Tuesday, August 30, 2011

i can only hope i'm a coosa (a response)

the coosa that alicia made for us last week.
i wondered what it would be to get me back on the blog again, and here it is. coosa. which you'll discover by the end of this post, couldn't be more fitting of an entry to get me back in the saddle.

what is a coosa? well, that depends on who you're asking. for the past week in our home, coosa has been on our dinner plates, stuffed with spiced ground beef and rice and sitting in a broth of tomatoes. but simply, coosa is a lebanese word for squash. but then again, it's just not that simple.

alicia and i were married on august 6 in the clarence e. lewis arboretum at michigan state university. it was an incredible weekend, with family coming out of the woodworks to bring in the celebration with us. and family is what i'm getting at here.

for the aboods, alicia's lebanese side of the family, coosa is a word with many layers. for one, coosa is a little squash. as a kid, you could've told me a coosa grew from the planted thumbs of green giants, and i might've believed you. that's what they look like. a green giant's thumb. for another, and i speak from experience here, coosa is a timekey. when alicia and i sat down to eat the coosa she made last week, i could tell the dish had taken her to a place i'd never been—and eating it with her was the closest i might ever get. in that memory of a place, alicia's grandfather was there and so too were his siblings, the cousins, the rest of the family—the dish was full of memories for her. it was a special moment for me to take part in, especially in light of our marriage. but then there's the variations on coosa. if one abood cousin were to bring his or her coosa dish to another abood cousin's house, i'd put money down that the comparisons would start spilling out the moment the lid was pulled off the squash filled pot. the broth is too thick. you don't puree your tomatoes? and that squash... you over stuffed the squash. it shouldn't split open like that. and where's the cinnamon? i can't taste the cinnamon! what'd you do to that rice, sweetheart? it's puffed up like a wet sponge! and so on. one coosa is different from another.

but then there's cousin maureen, and her father. and she's the reason alicia cooked the coosa last week. maureen wrote a series of blog posts about coosa, capped off by the beautiful story about how her father called her and her siblings coosa the way other kids are called pumpkin. "now we always ask the delicious little children in the family: 'are you a coosa?!' and they laugh and smile, and know exactly what we mean." her blog post is titled "are you a coosa?" follow that link and read her story. it'd be a shame not to.
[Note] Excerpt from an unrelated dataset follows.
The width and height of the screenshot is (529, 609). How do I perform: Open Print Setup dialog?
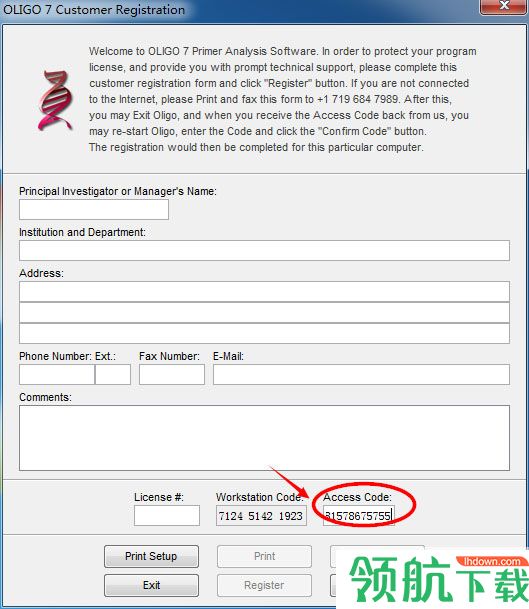pyautogui.click(x=151, y=556)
and that's the magic of food. at times, food simply fills a need. it can be a peach in the morning or a slice of cheese in the afternoon, just to appease that pang of hunger. but then food can be a whole lot more.  in this case, food tells a story about my new family. and in a way, my writing on this one dish called coosa, is symbolic of my marrying alicia a few weeks ago.

just look at that picture at the top of this post. most people have never seen a dish like this before. so where did it come from? and why is it in my house? the story is there, and it's just beginning.